There are numerous intangibles going into this series, such as Lakers coach Phil Jackson seeking his tenth NBA championship, Pistons coach Larry Brown's quest for his first NBA championship, and Kobe Bryant's possible last run with the Lakers.
Needless to say, as the old adage goes, "offense sells tickets while defense wins games," and both the Lakers and Pistons play great defense. However, it's the Pistons' offense that is considered shaky, noting some of the low scoring games they managed throughout the playoffs. Pistons guard Richard "Rip" Hamilton will have Bryant defending him exclusively, while Shaquille O'Neal will have to deal with both of Detroit's Wallaces, Rasheed and Ben. Whichever Wallace is tussling with Shaq will free up the other Wallace to score. More than likely, it'll be Big Ben and Shaq going nose-to-nose.
The Pistons simply can't run and gun with this Laker team, but they can press them enough to force turnovers, which would lead to easy baskets. The Pistons feel they have one of the NBA's best defenses, and this'll be their chance to showcase it. They worked hard to get this far, and Detroit is a better cohesive unit going against the Lakers than any team Los Angeles has faced so far. This Pistons team's toughness has been compared to the 90's Pistons "Bad Boys" Championship teams, which could take the Lakers by surprise.
What the Lakers are bringing to the table is their experience, along with an impressive home-winning record in the postseason. They are 9-0 so far, after going 34-7 during the regular season. However, the home crowd can be negated with an early lead, and the Pistons letting their defense take over.
While everyone is familiar with both teams starting five, it's the benches that'll have to get the job done as well. Simply put, the Lakers have Derek Fisher, and he can play anywhere at anytime. However, Fisher is nursing a sprained right knee, which allowed Kareem Rush to score some key playoff minutes against the Timberwolves. The Pistons rely on their bench heavily, and long-time Piston guard Lindsey Hunter is their key. He consistently pressures the ball to disrupt the other team's flow, which appears to be their game plan against the Lakers.
It appears this series will boil down to the matchup between Bryant and Hamilton.
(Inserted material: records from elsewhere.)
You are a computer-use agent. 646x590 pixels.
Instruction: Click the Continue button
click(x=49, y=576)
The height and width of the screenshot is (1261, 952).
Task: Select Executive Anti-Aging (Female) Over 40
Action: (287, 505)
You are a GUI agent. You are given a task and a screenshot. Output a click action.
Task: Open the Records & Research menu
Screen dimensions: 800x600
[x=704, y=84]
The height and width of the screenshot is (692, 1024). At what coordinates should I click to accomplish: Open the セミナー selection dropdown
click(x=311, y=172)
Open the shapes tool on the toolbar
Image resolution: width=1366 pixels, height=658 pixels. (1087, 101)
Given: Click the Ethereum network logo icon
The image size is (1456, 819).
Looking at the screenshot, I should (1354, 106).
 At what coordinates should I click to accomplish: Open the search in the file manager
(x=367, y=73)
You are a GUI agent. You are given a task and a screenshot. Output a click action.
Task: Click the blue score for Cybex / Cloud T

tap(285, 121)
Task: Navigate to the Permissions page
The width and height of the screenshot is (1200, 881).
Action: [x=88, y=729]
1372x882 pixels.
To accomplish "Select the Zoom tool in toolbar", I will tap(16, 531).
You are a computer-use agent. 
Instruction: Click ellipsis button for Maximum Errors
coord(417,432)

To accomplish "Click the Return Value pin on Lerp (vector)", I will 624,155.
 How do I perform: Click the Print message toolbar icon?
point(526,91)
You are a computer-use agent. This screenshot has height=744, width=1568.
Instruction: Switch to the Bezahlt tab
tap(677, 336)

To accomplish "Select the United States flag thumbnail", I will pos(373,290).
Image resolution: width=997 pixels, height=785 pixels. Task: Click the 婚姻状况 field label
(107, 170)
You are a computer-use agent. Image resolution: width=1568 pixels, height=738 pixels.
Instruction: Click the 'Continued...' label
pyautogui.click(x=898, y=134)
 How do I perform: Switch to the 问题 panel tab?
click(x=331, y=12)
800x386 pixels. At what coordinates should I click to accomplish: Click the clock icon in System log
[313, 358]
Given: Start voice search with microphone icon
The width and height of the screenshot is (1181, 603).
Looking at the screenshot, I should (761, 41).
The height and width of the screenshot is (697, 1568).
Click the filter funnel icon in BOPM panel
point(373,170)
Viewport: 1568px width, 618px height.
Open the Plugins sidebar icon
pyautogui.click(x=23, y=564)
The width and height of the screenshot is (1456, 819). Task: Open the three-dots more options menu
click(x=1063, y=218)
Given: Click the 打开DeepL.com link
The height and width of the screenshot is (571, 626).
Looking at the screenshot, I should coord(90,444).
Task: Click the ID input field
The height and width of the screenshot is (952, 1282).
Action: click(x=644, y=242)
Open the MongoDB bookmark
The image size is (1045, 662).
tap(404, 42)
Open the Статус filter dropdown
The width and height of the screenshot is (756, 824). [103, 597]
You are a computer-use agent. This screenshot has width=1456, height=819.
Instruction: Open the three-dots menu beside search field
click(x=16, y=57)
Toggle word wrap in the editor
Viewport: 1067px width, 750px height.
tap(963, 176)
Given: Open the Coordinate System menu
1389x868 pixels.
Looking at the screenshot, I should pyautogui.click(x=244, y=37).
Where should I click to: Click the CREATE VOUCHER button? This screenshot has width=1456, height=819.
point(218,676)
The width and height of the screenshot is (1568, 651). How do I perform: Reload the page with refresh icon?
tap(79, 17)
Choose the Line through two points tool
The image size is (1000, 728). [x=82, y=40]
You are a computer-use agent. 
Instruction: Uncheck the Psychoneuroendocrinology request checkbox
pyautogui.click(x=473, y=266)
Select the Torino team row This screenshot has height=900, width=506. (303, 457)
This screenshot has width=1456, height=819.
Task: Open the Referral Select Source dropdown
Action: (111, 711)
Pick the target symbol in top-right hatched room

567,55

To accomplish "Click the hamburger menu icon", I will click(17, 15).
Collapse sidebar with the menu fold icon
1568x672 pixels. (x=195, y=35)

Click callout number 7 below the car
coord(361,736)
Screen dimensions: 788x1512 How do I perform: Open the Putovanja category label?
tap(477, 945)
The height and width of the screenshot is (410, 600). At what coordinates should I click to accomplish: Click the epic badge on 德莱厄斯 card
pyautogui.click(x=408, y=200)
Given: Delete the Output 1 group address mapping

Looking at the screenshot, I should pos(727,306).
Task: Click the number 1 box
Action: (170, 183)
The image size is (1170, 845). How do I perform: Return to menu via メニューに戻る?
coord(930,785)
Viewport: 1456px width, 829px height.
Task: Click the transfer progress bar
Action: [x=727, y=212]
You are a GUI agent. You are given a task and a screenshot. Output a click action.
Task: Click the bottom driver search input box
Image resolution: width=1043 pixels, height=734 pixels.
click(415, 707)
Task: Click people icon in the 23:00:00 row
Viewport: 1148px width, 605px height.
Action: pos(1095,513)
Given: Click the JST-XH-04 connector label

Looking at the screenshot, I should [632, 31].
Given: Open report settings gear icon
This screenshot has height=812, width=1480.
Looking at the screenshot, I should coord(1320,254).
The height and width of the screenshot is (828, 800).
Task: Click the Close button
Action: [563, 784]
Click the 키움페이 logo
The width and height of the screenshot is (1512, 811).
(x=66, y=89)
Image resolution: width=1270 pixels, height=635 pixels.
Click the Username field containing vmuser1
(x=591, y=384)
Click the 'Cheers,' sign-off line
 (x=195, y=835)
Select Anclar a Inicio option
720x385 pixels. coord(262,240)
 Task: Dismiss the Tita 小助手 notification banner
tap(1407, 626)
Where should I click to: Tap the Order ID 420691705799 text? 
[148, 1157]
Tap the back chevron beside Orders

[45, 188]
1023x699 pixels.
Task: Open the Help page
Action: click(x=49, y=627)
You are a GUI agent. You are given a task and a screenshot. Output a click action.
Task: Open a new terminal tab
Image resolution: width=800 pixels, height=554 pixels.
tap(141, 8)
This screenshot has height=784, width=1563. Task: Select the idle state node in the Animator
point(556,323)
These two have quite a history between each other, competing against each other as far back as in high school. While the NBA Finals has become Bryant's forte, as he's garnered three Finals MVP award, this is Hamilton's debut, and he's looking to prove he deserves to be there.
As Bryant has shown during the playoffs, he can make shots from basically anywhere on the floor, making it difficult to defend him at times. However, the Pistons will negate his ability to drive to the basket by setting up screens. Hamilton has made his share of superb shots as well this postseason, and is gaining confidence with every playoff series. Despite playing with a face guard, Hamilton has become the Pistons go-to guy, and the team will go as far as he'll go.
Regardless of what others think, and it may take a full seven games, but it wouldn't surprise me that it'll be Hamilton (a fellow Coatesville grad) will be hoisting the championship trophy this month.